Ante, at 21. And, the argument goes, §2244(b)(1)’s bar on
do-over claims is no mere “procedure” but instead a substantive
rule about what a filing may “contai[n].”
Ibid. This theory
fails too. Section 2255’s cross-reference does not speak of a
procedure/substance distinction. Instead, §2255(h) directs courts
to “certif[y]” motions “as provided in” §2244. Even the majority
acknowledges that this language makes §2244(b)(3)(C) applicable to
federal prisoners.
Ante, at 12–13. And subparagraph (C)
explicitly says “the requirements of this subsection”—which include
§2244(b)(1)—must be satisfied before certification. It’s more than
a little telling that the majority finds itself forced both to
rewrite §2255(h)’s terms and to ignore §2244(b)(3)(C)’s
directions.
Finally, Mr. Bowe retreats to the position that
federal prisoners
must be exempt from subsection (b)(1)
because AEDPA was designed to treat state prisoners more harshly
than federal prisoners. But, in fact, AEDPA often treats the two
groups the same, and not just when it comes to second or successive
filings. To take just one example, §2253(c) requires a prisoner to
secure a “certificate of appealability” before appealing from a
habeas
or §2255 loss in federal district court. State and
federal prisoners alike thus must satisfy that provision’s demands.

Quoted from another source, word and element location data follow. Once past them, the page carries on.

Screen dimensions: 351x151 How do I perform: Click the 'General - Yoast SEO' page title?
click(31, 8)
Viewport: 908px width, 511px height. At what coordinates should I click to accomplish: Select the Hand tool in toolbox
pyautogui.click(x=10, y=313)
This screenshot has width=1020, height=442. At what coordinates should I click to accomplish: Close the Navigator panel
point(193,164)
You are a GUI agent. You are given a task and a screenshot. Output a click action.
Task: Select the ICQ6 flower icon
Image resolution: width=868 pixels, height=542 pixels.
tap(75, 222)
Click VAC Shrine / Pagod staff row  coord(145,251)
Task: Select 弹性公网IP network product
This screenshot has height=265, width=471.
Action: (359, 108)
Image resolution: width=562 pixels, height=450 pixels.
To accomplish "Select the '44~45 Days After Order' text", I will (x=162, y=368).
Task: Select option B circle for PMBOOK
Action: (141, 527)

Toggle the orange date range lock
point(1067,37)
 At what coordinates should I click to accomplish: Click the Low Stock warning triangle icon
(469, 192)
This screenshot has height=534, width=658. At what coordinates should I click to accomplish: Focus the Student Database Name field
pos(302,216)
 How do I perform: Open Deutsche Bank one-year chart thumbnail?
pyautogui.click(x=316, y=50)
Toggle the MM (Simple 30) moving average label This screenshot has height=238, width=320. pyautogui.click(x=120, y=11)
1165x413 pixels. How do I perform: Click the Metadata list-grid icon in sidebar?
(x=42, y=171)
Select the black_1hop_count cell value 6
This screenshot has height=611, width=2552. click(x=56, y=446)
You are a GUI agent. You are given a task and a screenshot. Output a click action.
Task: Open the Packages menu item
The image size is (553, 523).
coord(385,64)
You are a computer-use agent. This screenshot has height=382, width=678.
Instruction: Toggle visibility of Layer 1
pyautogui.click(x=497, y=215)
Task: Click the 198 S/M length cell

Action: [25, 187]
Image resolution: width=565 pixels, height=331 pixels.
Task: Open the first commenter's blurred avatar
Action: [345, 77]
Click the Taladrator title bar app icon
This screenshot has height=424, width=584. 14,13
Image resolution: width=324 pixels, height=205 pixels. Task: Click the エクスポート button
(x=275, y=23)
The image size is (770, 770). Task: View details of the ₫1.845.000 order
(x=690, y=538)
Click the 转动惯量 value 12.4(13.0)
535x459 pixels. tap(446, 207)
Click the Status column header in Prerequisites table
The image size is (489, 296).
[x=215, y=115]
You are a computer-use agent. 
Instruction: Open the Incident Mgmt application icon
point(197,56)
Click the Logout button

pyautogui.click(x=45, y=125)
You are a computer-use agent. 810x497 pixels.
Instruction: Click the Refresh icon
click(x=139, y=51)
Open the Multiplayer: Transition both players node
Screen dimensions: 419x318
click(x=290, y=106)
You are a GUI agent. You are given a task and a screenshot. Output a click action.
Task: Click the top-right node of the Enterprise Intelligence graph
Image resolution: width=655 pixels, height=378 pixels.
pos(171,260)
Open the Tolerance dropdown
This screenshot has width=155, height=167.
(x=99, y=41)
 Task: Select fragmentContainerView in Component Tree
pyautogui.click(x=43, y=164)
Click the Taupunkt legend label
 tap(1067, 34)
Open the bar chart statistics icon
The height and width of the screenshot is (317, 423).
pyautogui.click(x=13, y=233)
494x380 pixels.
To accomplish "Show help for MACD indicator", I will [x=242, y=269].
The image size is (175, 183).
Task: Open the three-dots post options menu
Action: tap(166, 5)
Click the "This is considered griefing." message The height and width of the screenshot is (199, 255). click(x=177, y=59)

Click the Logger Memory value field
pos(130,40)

See §2253(c); cf. §2266(a) (requiring identical treatment for
certain state- and federal-prisoner filings). And it should shock
no one that Congress might proceed similarly here and exhibit an
intolerance for do-over claims no matter who seeks to pursue
them.[
9]
*
The majority today commits two serious
mistakes. First, in its zeal to resolve a circuit split, the
majority asserts jurisdiction where we have none. With statutory
text and 30 years of case law in this Court and lower courts
aligned against it, the majority bases its claim of jurisdiction on
a new and curiously contoured clear-statement rule that is as
needless as it is unprecedented. Second, and compounding its
jurisdictional overreach, the majority adopts an implausible view
on the merits. AEDPA didn’t suddenly free federal prisoners from
pre-existing restrictions on do-over claims. Just the opposite: It
imposed additional “carefully crafted limits” on collateral attacks
by federal and state prisoners alike.
Jones, 599 U. S.,
at 482. And, quite unsurprisingly, one of those limits includes an
unmistakable and absolute bar on do-over claims. Because neither of
the majority’s innovations are compatible with Congress’s
directions in AEDPA, I respectfully dissent.